_Task to complete_.
Set down exactly, from the records below, the line with "The image size is (1568, 747)." through the line with "Image resolution: width=1140", and nothing else.
══ Listed records
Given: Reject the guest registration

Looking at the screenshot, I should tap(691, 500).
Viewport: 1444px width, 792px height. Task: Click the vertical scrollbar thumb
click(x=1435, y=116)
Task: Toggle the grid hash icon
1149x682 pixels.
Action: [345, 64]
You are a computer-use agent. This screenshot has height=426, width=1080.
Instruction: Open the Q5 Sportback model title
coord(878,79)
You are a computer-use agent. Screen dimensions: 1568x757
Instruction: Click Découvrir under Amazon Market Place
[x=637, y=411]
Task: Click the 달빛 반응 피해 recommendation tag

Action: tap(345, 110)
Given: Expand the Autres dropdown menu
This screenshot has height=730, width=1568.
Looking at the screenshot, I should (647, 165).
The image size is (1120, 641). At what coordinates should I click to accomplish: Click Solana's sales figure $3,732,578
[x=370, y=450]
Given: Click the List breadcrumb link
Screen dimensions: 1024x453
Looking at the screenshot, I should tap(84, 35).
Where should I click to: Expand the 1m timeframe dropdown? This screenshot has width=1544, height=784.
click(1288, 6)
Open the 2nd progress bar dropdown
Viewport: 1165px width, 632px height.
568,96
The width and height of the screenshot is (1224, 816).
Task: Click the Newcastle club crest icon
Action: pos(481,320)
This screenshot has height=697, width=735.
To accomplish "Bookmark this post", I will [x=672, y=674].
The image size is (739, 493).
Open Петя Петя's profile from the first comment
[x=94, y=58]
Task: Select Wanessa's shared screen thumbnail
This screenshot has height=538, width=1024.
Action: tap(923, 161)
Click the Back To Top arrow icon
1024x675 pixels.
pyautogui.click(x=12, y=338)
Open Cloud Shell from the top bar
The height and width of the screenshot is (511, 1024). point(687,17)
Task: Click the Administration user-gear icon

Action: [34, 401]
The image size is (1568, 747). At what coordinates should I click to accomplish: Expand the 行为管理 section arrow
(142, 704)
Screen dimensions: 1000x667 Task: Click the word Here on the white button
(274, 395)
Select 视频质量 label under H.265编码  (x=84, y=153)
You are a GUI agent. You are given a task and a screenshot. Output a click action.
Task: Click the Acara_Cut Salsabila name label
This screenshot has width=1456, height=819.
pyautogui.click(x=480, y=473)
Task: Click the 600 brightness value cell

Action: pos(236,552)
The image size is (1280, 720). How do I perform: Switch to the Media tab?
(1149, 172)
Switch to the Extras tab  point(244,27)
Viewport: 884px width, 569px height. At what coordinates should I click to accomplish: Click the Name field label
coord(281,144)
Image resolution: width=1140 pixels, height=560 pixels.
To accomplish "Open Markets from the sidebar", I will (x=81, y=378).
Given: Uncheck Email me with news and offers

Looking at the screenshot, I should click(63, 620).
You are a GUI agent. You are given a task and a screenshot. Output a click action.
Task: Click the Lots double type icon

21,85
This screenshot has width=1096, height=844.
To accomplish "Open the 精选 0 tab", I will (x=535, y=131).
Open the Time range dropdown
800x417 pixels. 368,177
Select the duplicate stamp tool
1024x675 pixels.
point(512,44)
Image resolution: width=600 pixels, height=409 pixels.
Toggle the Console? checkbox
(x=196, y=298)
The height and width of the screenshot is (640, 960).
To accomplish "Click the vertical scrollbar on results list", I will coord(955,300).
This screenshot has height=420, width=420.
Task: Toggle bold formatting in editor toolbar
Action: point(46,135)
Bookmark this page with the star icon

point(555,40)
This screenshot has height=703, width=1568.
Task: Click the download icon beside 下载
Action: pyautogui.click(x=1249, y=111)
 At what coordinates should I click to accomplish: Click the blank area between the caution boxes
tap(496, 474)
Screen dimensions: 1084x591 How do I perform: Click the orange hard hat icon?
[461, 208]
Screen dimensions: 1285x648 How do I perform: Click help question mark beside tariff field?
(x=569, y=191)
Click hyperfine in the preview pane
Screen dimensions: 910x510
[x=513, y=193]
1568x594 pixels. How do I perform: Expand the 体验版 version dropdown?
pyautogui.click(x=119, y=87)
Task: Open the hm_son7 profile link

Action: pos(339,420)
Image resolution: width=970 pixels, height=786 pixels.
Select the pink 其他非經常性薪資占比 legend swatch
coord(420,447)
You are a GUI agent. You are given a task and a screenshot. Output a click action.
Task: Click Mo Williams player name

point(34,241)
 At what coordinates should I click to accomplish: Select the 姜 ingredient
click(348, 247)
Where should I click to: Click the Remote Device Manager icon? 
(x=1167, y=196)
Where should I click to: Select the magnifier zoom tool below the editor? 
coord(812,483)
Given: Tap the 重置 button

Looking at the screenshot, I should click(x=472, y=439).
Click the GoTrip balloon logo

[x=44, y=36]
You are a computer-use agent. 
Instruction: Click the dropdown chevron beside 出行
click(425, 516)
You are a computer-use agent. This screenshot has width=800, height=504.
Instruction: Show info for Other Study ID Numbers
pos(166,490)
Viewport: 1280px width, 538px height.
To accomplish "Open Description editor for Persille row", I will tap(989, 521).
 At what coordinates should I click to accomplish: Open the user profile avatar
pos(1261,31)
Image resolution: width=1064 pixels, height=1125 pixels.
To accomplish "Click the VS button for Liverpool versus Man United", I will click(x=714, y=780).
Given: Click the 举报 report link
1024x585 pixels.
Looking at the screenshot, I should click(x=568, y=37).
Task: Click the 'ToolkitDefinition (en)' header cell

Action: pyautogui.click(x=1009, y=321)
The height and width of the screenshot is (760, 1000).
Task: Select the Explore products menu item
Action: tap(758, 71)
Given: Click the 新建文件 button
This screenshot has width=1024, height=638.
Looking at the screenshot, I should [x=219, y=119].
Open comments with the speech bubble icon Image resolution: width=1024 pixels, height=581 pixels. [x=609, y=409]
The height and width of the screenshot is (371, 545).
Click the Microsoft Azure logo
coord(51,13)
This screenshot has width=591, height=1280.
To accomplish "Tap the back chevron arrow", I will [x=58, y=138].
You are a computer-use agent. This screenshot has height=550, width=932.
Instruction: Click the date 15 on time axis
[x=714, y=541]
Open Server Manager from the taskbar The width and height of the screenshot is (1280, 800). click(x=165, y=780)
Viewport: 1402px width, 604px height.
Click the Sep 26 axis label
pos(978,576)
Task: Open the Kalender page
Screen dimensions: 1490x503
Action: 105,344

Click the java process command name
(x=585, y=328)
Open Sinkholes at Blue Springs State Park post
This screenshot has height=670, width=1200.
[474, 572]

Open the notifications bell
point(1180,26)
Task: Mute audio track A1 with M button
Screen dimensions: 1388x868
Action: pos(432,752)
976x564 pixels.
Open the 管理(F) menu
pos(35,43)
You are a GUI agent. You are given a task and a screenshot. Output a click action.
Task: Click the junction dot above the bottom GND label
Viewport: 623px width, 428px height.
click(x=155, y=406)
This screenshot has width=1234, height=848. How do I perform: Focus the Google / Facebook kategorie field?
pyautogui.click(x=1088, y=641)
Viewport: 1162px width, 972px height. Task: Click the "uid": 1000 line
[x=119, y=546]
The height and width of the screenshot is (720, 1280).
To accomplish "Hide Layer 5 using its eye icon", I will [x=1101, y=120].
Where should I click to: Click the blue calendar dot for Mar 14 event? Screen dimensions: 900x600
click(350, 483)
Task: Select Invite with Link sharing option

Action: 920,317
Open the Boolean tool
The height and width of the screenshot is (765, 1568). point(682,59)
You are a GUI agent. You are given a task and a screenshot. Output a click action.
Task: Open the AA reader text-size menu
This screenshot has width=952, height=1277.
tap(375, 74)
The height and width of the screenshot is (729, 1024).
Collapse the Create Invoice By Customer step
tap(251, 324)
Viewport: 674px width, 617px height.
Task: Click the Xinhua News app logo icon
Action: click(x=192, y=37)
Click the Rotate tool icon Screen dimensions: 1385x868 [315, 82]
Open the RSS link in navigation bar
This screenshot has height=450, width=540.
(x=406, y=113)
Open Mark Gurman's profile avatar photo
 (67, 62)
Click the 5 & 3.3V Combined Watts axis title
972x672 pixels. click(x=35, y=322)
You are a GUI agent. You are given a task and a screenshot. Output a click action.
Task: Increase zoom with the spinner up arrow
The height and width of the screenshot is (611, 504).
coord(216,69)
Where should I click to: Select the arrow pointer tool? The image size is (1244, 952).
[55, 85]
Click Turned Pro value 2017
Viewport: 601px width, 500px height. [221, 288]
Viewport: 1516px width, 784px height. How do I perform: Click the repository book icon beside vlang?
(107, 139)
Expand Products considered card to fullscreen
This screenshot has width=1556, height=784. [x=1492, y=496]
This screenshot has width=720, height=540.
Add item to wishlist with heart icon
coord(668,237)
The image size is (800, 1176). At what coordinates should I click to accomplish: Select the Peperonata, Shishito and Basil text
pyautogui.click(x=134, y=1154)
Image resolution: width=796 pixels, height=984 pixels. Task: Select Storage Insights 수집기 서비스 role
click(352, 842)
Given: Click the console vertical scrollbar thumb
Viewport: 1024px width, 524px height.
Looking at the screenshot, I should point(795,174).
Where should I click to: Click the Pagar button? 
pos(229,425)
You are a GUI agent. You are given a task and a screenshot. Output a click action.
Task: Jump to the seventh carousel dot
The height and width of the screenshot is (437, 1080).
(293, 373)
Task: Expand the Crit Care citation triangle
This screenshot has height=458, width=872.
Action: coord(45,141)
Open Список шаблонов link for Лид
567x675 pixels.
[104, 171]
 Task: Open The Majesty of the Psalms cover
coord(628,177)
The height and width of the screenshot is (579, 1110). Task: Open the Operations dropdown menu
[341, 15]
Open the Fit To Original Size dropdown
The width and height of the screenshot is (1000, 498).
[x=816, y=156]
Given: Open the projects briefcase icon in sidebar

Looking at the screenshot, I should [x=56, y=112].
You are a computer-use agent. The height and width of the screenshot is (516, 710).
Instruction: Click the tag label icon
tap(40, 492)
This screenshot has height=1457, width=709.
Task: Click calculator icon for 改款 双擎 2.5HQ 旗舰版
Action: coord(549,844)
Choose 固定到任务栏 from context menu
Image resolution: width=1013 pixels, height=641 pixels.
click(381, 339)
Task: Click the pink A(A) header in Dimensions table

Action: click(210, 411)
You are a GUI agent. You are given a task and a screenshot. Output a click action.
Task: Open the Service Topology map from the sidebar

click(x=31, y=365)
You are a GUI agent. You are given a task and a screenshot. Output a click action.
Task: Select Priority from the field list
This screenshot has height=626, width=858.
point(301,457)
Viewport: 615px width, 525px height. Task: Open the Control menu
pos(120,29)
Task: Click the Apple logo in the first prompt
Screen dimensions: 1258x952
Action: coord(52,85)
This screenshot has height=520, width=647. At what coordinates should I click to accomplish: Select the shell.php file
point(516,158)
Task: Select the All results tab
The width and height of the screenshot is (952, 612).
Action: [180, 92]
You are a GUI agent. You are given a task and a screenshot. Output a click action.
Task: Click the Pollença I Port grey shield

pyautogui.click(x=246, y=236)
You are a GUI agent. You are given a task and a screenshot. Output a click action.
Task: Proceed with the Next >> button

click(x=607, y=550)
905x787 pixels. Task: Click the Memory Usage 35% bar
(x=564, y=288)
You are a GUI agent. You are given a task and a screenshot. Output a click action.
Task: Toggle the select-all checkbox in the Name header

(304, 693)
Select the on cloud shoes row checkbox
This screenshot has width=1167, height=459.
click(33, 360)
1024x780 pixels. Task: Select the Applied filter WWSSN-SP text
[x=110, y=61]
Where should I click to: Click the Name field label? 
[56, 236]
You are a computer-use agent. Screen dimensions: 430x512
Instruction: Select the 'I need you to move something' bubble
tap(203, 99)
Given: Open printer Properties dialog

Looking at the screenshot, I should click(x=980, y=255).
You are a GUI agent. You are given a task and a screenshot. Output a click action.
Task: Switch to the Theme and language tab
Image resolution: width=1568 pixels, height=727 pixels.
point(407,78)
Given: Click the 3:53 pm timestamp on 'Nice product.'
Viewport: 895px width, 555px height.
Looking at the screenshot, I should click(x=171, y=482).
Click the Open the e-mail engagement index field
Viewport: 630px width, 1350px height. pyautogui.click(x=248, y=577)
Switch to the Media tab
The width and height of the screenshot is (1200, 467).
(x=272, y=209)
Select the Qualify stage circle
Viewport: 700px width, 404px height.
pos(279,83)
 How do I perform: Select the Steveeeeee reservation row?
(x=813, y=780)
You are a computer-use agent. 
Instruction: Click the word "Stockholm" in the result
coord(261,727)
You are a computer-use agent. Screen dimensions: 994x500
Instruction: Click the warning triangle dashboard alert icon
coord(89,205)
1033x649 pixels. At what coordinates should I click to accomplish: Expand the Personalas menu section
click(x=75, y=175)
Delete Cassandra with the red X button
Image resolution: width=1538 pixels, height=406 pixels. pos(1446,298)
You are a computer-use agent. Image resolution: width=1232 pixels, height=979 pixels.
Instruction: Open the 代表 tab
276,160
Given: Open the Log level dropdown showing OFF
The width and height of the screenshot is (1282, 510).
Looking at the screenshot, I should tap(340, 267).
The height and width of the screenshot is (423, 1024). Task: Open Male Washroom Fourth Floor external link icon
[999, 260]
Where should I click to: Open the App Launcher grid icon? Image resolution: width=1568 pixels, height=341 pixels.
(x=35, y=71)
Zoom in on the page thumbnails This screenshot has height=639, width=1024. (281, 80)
════
_Result of this exercise_.
The image size is (1568, 747). At what coordinates should I click to accomplish: Expand the 行为管理 section arrow
(142, 704)
Screen dimensions: 1000x667 Task: Click the word Here on the white button
(274, 395)
Select 视频质量 label under H.265编码  (x=84, y=153)
You are a GUI agent. You are given a task and a screenshot. Output a click action.
Task: Click the Acara_Cut Salsabila name label
This screenshot has width=1456, height=819.
pyautogui.click(x=480, y=473)
Task: Click the 600 brightness value cell

Action: pos(236,552)
The image size is (1280, 720). How do I perform: Switch to the Media tab?
(1149, 172)
Switch to the Extras tab  point(244,27)
Viewport: 884px width, 569px height. At what coordinates should I click to accomplish: Click the Name field label
coord(281,144)
Image resolution: width=1140 pixels, height=560 pixels.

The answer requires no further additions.